Article 10. Exercise of Purchase Right
Unless otherwise established by the Administrator for an Offering, on the designated Purchase Date(s) of each Offering, the purchase rights granted to each Participant in the Offering will be automatically exercised in full in accordance with Article 6 (subject to the limitations of Article 7) and the provisions of this Article 10. Each Participant’s Plan account will be reduced by the amount used to exercise the Participant’s purchase rights.
a.Unused Account Balance. Any balance remaining in a Participant’s Plan account after the purchase of the maximum number of shares of Common Stock on the last Purchase Date of an Offering, including any amounts remaining due to the application of any limitation under Article 7 and any amount that is insufficient to purchase a whole share of Common Stock, will be returned to the Participant promptly after the Purchase Date.

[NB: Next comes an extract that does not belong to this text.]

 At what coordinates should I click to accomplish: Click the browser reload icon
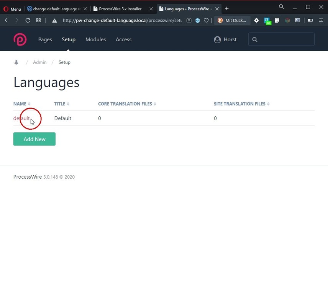pyautogui.click(x=28, y=20)
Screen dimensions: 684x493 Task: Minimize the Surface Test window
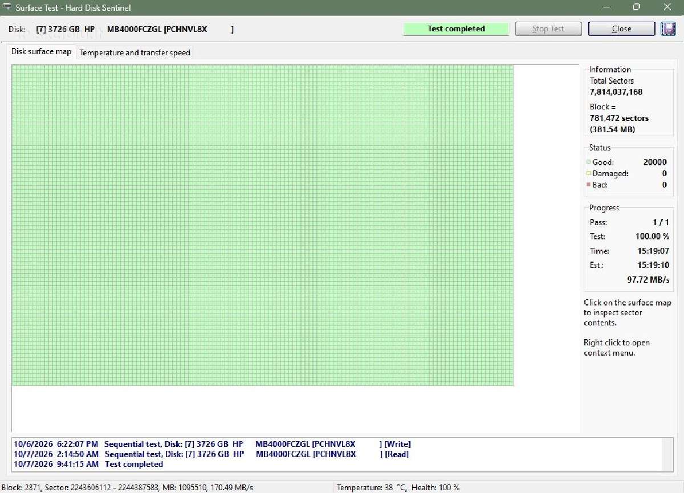coord(607,7)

b.Allocation of Limited Shares. If purchase rights being exercised on a Purchase Date are reduced so as not to exceed the maximum number of shares of Common Stock that may be made available under this Plan or another limitation on the total number of shares of Common Stock made available for an Offering pursuant to Article 7(c) or 7(d), respectively, the Administrator will make a pro rata allocation of the shares available for purchase on such Purchase Date, in as uniform and equitable manner as it deems practicable, among all Participants whose purchase rights are being exercised on the Purchase Date.

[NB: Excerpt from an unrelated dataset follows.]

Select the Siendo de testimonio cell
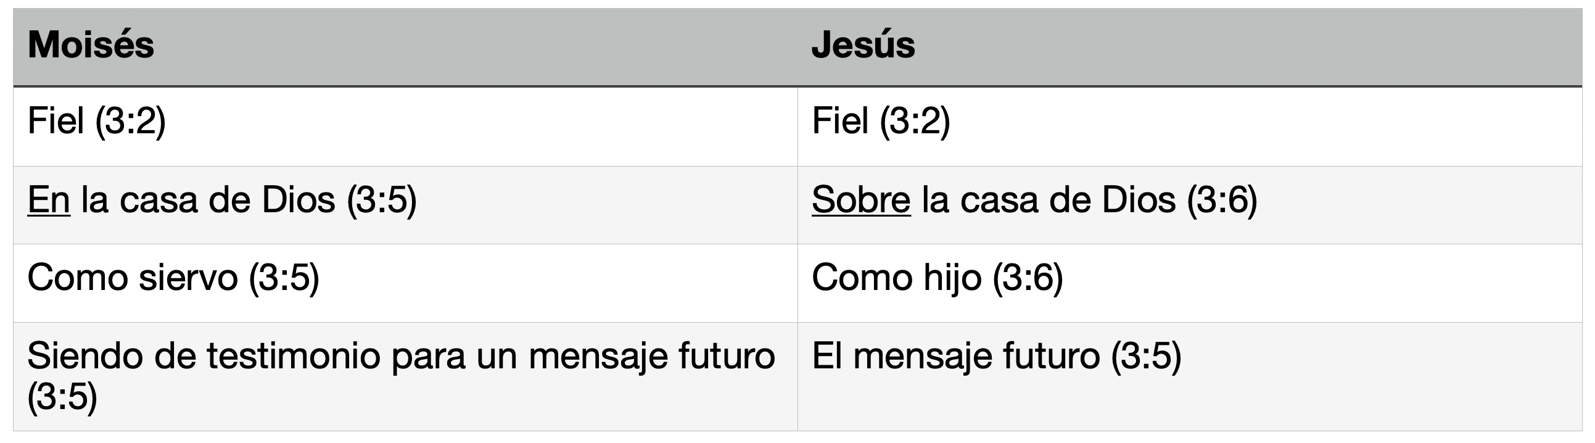This screenshot has height=443, width=1595. coord(406,377)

Article 11. Issuance of Shares
As soon as administratively practicable after each Purchase Date on which a purchase of shares of Common Stock occurs, the Company will arrange for issuance of the purchased shares to participating Participants, in accordance with procedures authorized by the Administrator, subject to the provisions of this Article 11.
a.Conditions. No shares of Common Stock will be issued under this Plan unless the issuance of such shares, in the determination of the Administrator, complies with all applicable provisions of law, including, without limitation, the Securities Act of 1933, the Securities Exchange Act of 1934, the rules and regulations promulgated thereunder and the requirements of any stock exchange upon which the shares may then be listed. As a condition to the issuance of shares of Common Stock under this Plan, the Company may require any recipient of shares issued under this Plan to make such representations and warranties as may be required in the opinion of counsel for the Company.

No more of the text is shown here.